La psychose gagne du terrain dans la capitale congolaise.
Dans la nuit de jeudi à vendredi, la paroisse Saint Théophile, située dans la commune de Kimbanseke, a de nouveau été la cible d’une attaque violente, plongeant fidèles et riverains dans l’effroi.

Selon des sources paroissiales, il était environ 2 heures du matin lorsque des individus non identifiés ont fait irruption dans l’enceinte de l’église. Armés et déterminés, ils ont semé la panique, s’en prenant aux personnes présentes.

Un prêtre a été blessé au cours de cette agression, ainsi que plusieurs fidèles laïcs. À ce stade, aucune précision officielle n’a été donnée sur leur état de santé.

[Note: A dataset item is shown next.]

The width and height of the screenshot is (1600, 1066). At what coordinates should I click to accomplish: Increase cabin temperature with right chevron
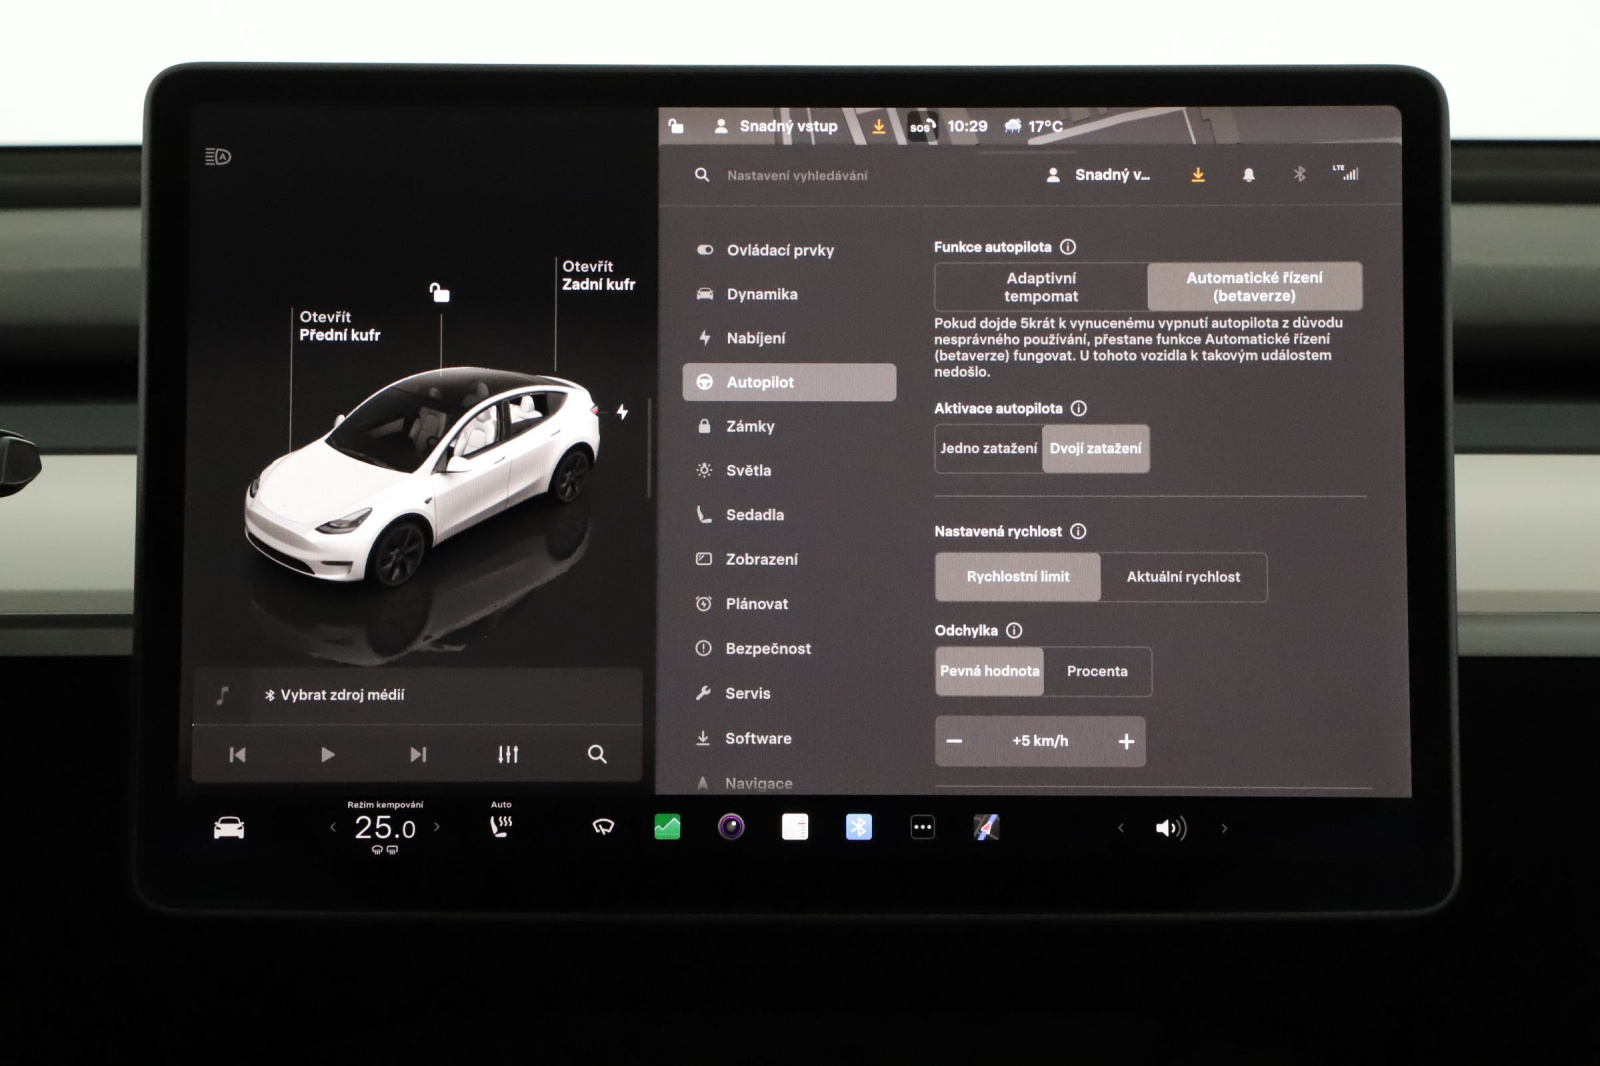[x=437, y=827]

Cette attaque n’est malheureusement pas un cas isolé. Elle survient moins d’un mois après une première intrusion particulièrement violente survenue le 5 avril dernier.
Ce jour-là, une trentaine d’hommes armés, dont certains munis de fusils de type AK-47, avaient déjà pris d’assaut la paroisse, marquant durablement les esprits par leur brutalité.
L’absence d’arrestations à ce jour suscite une vive inquiétude au sein de la communauté locale.
Habitants et responsables religieux dénoncent un climat d’insécurité grandissant et s’interrogent sur la protection des lieux de culte, désormais devenus des cibles répétées.
Face à cette situation alarmante, les autorités sont appelées à réagir avec fermeté afin d’identifier les auteurs de ces attaques et de prévenir de nouveaux drames.
Pour de nombreux fidèles, il devient urgent de restaurer un sentiment de sécurité autour des espaces religieux, censés rester des lieux de paix et de recueillement.